The Shiva Samhita adds another layer to this understanding:
 
“The yogi who sees all beings in the Self and the Self in all beings, whose mind is steady and filled with inner light, is truly free.”
 
These teachings redirect the seeker from doing to being. Success, in this view, is not measured by accomplishments but by one’s ability to rest in the effortless awareness of the Self.
 

A Unified Definition of Success
True success transcends all definitions rooted in effort, fate, or achievement. It is the state of being fully present, undisturbed by the past or future, and anchored in the bliss of one’s true nature. This state is characterized by:
 
1. Effortless Being: Success is not something to strive for but to recognize within. Like the flute in Krishna’s hands or Shiva’s damaru, you are an instrument of divine harmony.
2. Inner Focus: Maintain unwavering awareness of your inner state, like the woman balancing the pot of water. Engage with the world without losing sight of your inherent bliss.
3. Surrender to the Divine: Let go of the illusion of control. Success lies in surrendering to the flow of life, trusting that you are already complete.

First come up with your Own definition of success without any input from anyone, living or Dead. no books, no videos, no movies, no speeches, no discourses, no coaching, no consultation; truly your own Definition of Success. One that does not give rise to a journey but keeps you rooted to where you are, in your highest state of effortless bliss. In other words, a definition of success that produces stillness rather than furtive movement. That helps you remain in an already experienced state of bliss and in fact helps you establish it or establish yourself in it more strongly. Something that does not take you anywhere – only makes you realise there is no where to go but right here, right now. Something that makes you realise that this shore is that shore and there is no ocean to cross. You are already in the ocean of joy. If your definition of success can show you how to remain in the ocean of bliss you have already discovered yourself to be, then its a keeper. No other person can show you how to be successful as only you know your own purpose. You should!

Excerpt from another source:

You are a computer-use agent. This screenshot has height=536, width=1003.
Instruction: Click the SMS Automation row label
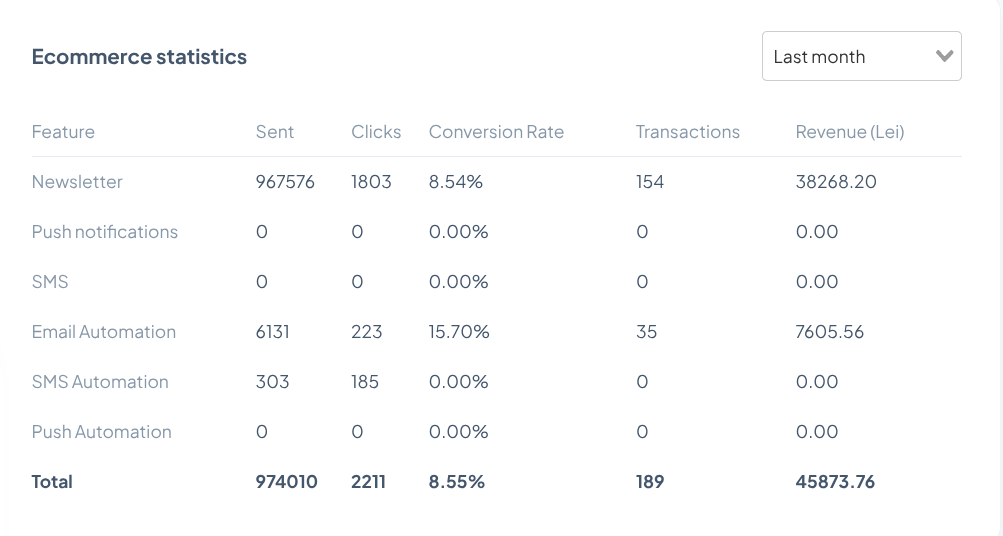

 Practical Steps to Embody Success
To integrate this profound understanding into daily life, consider these practices:
 
1. Self-Inquiry: Reflect on the question, “Who am I?” This will reveal the false identifications that keep you bound to the pursuit of external success.
2. Mindful Awareness: Treat your inner state like the pot of water. Stay centered, avoiding reactions that disturb your equilibrium.
3. Detach from Outcomes: Follow the Bhagavad Gita’s principle of Nishkama Karma (desireless action). Act with sincerity but without attachment to results.
4. Seek Wisdom: Immerse yourself in the scriptures, such as the Shiva Sutras, Upanishads, and Gitas. Their teachings illuminate the path to effortless success.
5. Surrender Daily: Begin and end each day with a moment of surrender. Acknowledge that your true nature is beyond effort and achievement.
 
Success, as defined by the highest teachings, is not a destination or an achievement. It is the realization that you are already complete, already blissful, and already free. The pot on the woman’s head is your inner state of peace. Walk through life with grace, undisturbed by external distractions or internal doubts. The world’s definitions of success will fade into irrelevance as you awaken to the truth that you are the success you have always sought.